→ TASK DIRECTIONS
An exact transcription of the lines from the one holding "Task: Expand the" to the end of the entries below, and nothing more, is the required answer. Please omit the pictures.

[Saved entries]
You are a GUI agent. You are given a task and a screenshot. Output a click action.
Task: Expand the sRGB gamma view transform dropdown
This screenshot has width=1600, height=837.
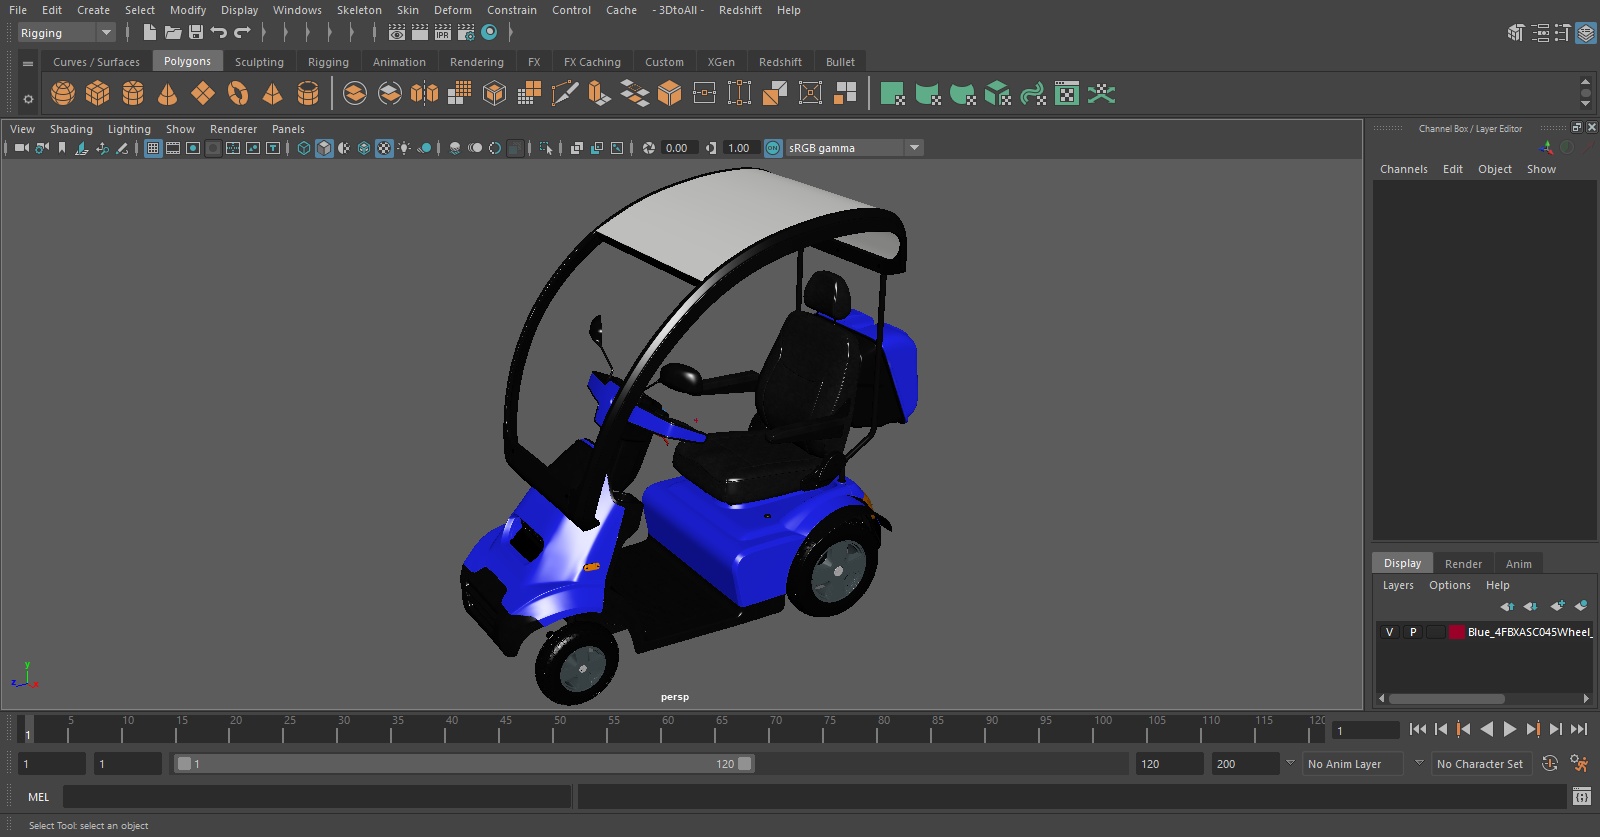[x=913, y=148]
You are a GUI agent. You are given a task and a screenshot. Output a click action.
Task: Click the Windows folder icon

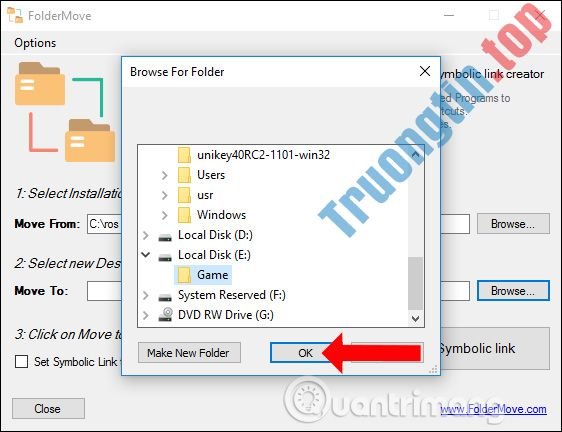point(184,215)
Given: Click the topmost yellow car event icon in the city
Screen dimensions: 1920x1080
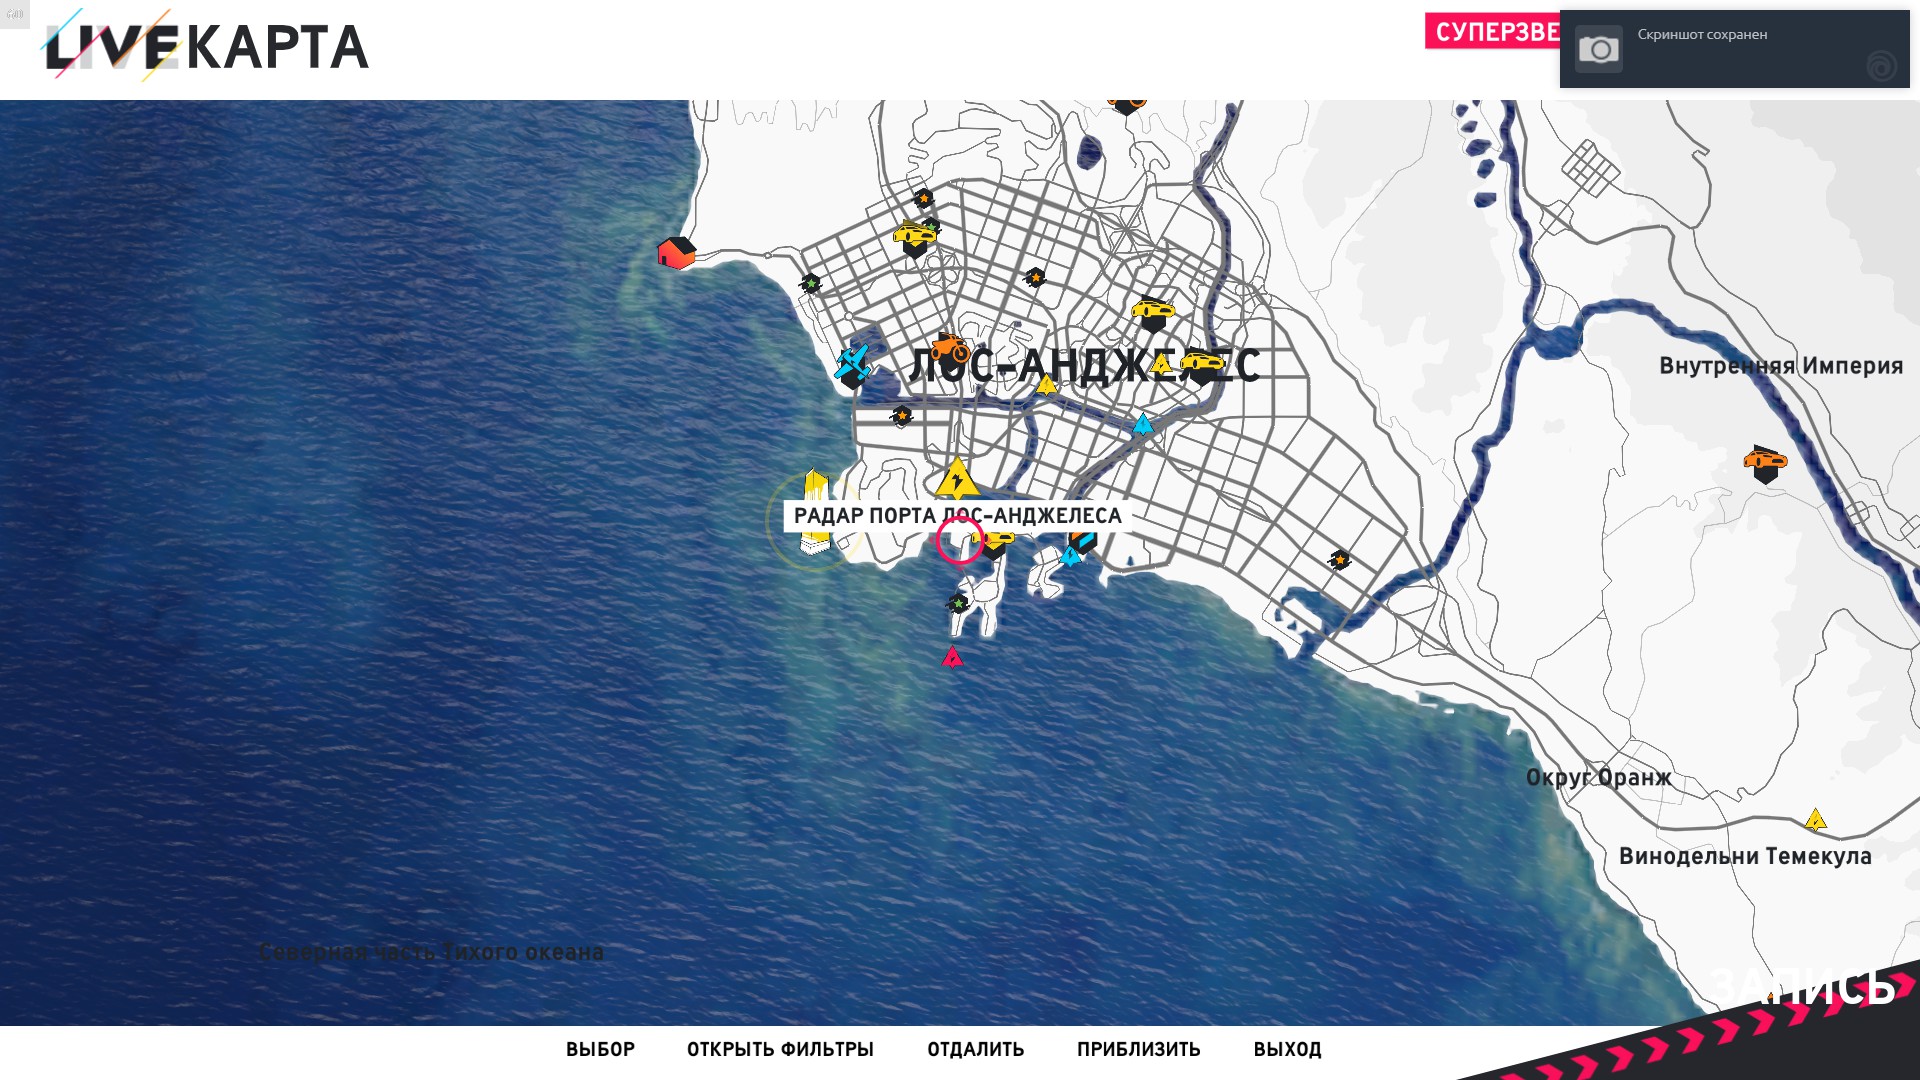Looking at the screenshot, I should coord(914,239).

→ TASK ANSWER
Task: Expand the sRGB gamma view transform dropdown
This screenshot has width=1600, height=837.
[x=913, y=148]
You are a GUI agent. You are given a task and a screenshot. Output a click action.
Task: Click the Windows folder icon

point(184,215)
Given: Click the topmost yellow car event icon in the city
Screen dimensions: 1920x1080
Looking at the screenshot, I should coord(914,239).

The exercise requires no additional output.